Все чувства Анция обострились, он слышал едва различимые звуки и шорохи, до него доносились из сада не смешанные, как раньше, запахи, а каждый запах в отдельности, ласки Роксаны возбуждали не только тело, но проникали куда-то в самую глубь, рождая непривычную сентиментальность. Он вспоминал мальчика-жреца из Умбрии и думал о том, что у него было очень неприятное лицо, такое же неприятное, как у того птицегадателя из Помпеи.
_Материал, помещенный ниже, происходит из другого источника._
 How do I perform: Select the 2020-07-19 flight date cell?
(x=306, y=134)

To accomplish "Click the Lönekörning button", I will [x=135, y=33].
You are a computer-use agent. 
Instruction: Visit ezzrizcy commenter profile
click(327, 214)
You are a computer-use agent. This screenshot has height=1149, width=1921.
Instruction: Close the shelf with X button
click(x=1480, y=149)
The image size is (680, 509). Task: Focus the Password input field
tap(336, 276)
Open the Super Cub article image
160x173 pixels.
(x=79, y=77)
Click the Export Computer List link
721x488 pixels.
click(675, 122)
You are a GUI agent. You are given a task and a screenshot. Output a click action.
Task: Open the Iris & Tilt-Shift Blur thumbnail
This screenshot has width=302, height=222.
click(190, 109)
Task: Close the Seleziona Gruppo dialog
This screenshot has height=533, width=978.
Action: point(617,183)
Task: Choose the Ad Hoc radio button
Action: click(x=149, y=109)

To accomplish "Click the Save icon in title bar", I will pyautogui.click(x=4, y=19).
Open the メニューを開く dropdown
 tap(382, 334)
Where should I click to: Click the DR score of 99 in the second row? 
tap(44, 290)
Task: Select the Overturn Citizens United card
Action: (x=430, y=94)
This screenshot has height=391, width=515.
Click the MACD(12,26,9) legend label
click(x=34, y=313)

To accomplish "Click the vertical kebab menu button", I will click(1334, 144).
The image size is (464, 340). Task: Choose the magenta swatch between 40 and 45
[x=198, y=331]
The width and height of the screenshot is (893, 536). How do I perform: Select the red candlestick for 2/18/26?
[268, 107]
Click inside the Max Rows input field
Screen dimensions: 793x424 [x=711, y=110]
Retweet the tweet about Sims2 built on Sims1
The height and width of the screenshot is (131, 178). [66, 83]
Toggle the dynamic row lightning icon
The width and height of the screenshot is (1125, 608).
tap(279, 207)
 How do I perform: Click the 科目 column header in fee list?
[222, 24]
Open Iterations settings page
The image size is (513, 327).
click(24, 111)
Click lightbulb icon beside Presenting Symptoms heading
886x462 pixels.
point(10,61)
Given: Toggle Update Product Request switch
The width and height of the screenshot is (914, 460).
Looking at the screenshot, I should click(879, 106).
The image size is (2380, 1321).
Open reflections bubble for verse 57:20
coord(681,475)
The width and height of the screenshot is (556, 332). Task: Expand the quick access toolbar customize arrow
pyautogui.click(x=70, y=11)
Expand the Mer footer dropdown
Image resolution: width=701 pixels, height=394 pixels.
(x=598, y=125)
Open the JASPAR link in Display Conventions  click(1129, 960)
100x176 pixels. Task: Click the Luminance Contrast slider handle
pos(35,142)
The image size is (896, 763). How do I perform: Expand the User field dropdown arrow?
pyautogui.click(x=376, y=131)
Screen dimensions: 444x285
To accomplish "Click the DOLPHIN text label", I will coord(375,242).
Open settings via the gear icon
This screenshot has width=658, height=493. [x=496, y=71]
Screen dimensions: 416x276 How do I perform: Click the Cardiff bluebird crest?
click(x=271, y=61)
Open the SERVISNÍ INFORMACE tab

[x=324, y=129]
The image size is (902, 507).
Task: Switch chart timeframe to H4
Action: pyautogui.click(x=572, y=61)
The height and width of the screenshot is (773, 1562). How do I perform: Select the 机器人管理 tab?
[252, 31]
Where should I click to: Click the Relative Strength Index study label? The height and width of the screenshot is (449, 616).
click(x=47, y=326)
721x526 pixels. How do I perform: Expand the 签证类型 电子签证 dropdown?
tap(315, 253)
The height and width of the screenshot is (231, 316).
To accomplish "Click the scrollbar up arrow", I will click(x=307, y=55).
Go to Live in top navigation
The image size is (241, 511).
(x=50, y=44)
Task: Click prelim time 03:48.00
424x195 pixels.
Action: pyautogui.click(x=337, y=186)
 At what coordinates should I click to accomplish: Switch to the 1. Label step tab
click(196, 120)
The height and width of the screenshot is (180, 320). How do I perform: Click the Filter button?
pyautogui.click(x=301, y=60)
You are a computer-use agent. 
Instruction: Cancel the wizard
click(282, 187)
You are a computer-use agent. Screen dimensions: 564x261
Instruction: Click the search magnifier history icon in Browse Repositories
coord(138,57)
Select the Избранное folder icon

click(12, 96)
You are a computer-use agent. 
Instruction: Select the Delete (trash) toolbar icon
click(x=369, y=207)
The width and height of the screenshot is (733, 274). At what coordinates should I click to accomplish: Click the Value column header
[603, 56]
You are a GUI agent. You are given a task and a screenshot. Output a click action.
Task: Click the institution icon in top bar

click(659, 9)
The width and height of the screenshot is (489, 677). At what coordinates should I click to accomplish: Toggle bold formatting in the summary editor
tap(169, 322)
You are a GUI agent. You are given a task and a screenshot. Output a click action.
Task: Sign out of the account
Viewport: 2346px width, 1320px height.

Он с трудом сдерживал себя от проявления истинных чувств, когда смотрел на Харикла, забавляющегося играми в перестильном[137] дворе.
Местрий регулярно навещал брата, замечал перемены, обеспокоенно задумывался, но с расспросами не лез.
Наконец через полгода он получил знак явиться во дворец.
— Наместник Египта, Элий Галл обвиняет тебя в попытке покушения на свою жизнь. В александрийской тюрьме признательные показания дали двое — пивовар из Мемфиса по имени Герпаисий и некий бродяга Пекат. Они клянутся, что ты подговаривал их убить римского наместника, заплатил крупную сумму и грозил смертью в случае, если они вздумают отказаться от поручения.
Лицо Августа было непроницаемо, он стоял, сцепив пальцы за спиной. За столом сидел Марк Помпей Макр, перед ним лежала навощеная дощечка, в руке он держал стиль. За спиной принцепса была видна лысина юриста Атея Капитона, которого Анций иногда встречал на Палатине, но не предполагал увидеть его здесь — Атей был назойливо льстив и Август держал его на расстоянии. Но видно лесть способна преодолевать любые расстояния.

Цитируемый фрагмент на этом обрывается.